Question

Understanding the flow of the kernel upon receiving a SIGSEGV for null-dereference

I'm trying to figure out the sequence of things that occur inside the Linux kernel (x86_64, v6.9) when we write these two codes:

// Null-dereference + writing to page zero
*(char *)0 = 0;
// Null-dereference + only reading from page zero
char c = *(char *)0;

I tried to analyze it with the Ftrace, and this is what I got:

handle_mm_fault <-- do_user_addr_fault
sanitize_fault_flags <-- handle_mm_fault
arch_vma_access_permitted <-- handle_mm_fault
bad_area_nosemaphore <-- do_user_addr_fault
__bad_area_nosemaphore <-- do_user_addr_fault
force_sig_fault <-- __bad_area_nosemaphore

So from my understanding, we cause a page fault, and somehow arch_vma_access_permitted() OR sanitize_fault_flags() decides to return VM_FAULT_SIGSEGV and __bad_area_nosemaphore() uses that to send a SIGSEGV to the process with force_sig_fault(). My question is, what is the permission of page zero? Does it even get mapped in the first place? If it doesn't, then I think vma_is_foreign() should cover this situation and cause the segmentation fault. I also found something interesting in load_elf_binary() for emulating the ABI behavior of previous Linux versions:

if (current->personality & MMAP_PAGE_ZERO) {
        /* Why this, you ask???  Well SVr4 maps page 0 as read-only,
           and some applications "depend" upon this behavior.
           Since we do not have the power to recompile these, we
           emulate the SVr4 behavior. Sigh. */
        error = vm_mmap(NULL, 0, PAGE_SIZE, PROT_READ | PROT_EXEC,
                        MAP_FIXED | MAP_PRIVATE, 0);
}

The most confusing part of it is the PROT_EXEC. Why do we need to store instructions inside of page zero? And if it has PROT_READ as well, then while current->personality has MMAP_PAGE_ZERO, reading from page zero should not cause a segmentation fault, right? Couldn't find the SVr4 spec so I'm not sure about the details. I'm also not certain when this personality applies to a task but we can conclude that in some scenarios page zero GETS mapped (of course we can remap it by using mmap() if mmap_min_addr is zero, but I'm talking about the default behavior right now, not remapping). I can't find any other vm_mmap() or do_mmap() that is mapping page zero.

 4  164  4
1 Jan 1970

Solution

 3

what is the permission of page zero? Does it even get mapped in the first place?

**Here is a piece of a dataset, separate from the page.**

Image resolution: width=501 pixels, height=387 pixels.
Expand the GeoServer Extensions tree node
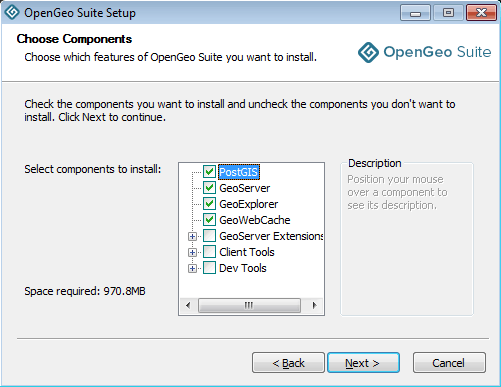(192, 236)
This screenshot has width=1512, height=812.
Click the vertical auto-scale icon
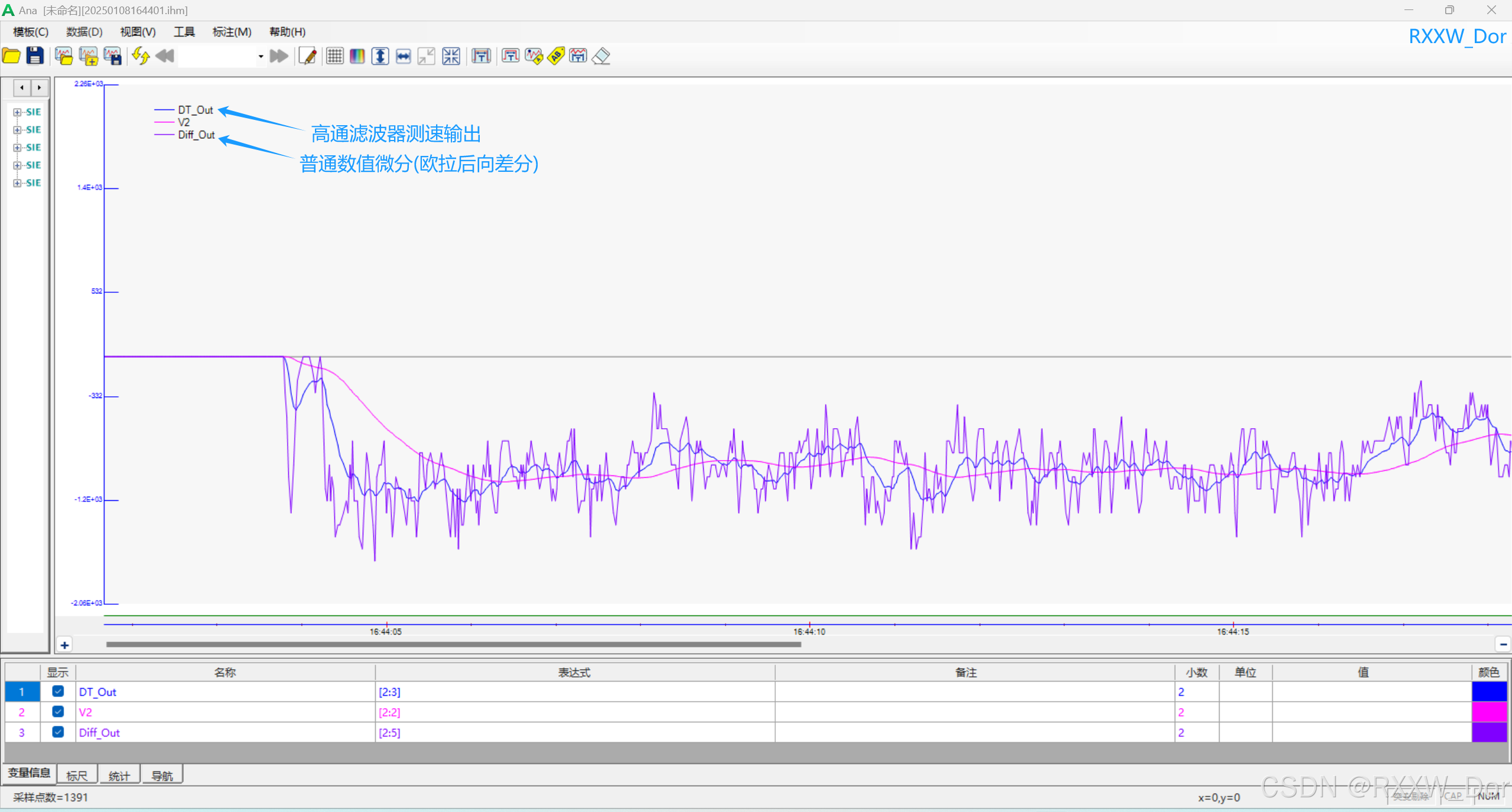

It doesn't. Except the quirky piece of code you show, or other exceptions like userspace explicitly requesting to map it when vm.mmap_min_addr = 0, no page is usually ever mapped at virtual address zero. Even if it was, the behavior would be the same as any other page, the fact that the virtual address is zero doesn't really make it special.

When the fault occurs for the program you show, it will end up exactly inside this branch of do_user_addr_fault(), because the process does not have a mapping (vma) for 0x0:

    ...
lock_mmap:

retry:
    vma = lock_mm_and_find_vma(mm, address, regs);
    if (unlikely(!vma)) {
        bad_area_nosemaphore(regs, error_code, address); // <== HERE
        return;
    }
    ...

Not sure why you are mentioning vma_is_foreign(), but that cannot really be called if you don't have a vma to begin with. bad_area_nosemaphore() will be the one responsible for SIGSEGV delivery, calling force_sig_fault(), which then calls another series of functions to deliver the signal.


The most confusing part of it is the PROT_EXEC. Why do we need to store instructions inside of page zero?

Old software expects that read-implies-exec behavior because that's just how the hardware used to work. In fact, this is still the case for older x86 32-bit CPUs and even for some 32-bit software running on x86_64. Take a look at this comment for example.

And if it has PROT_READ as well, then while current->personality has MMAP_PAGE_ZERO, reading from page zero should not cause a segmentation fault, right?

Right.

I'm also not certain when this personality applies to a task

It mainly depends on the underlying architecture. Arch-specific code chooses which personality bits to toggle on new execs. The SET_PERSONALITY and SET_PERSONALITY2 macros are defined by each arch and you can see the different definitions here and here.

2024-07-14
Marco Bonelli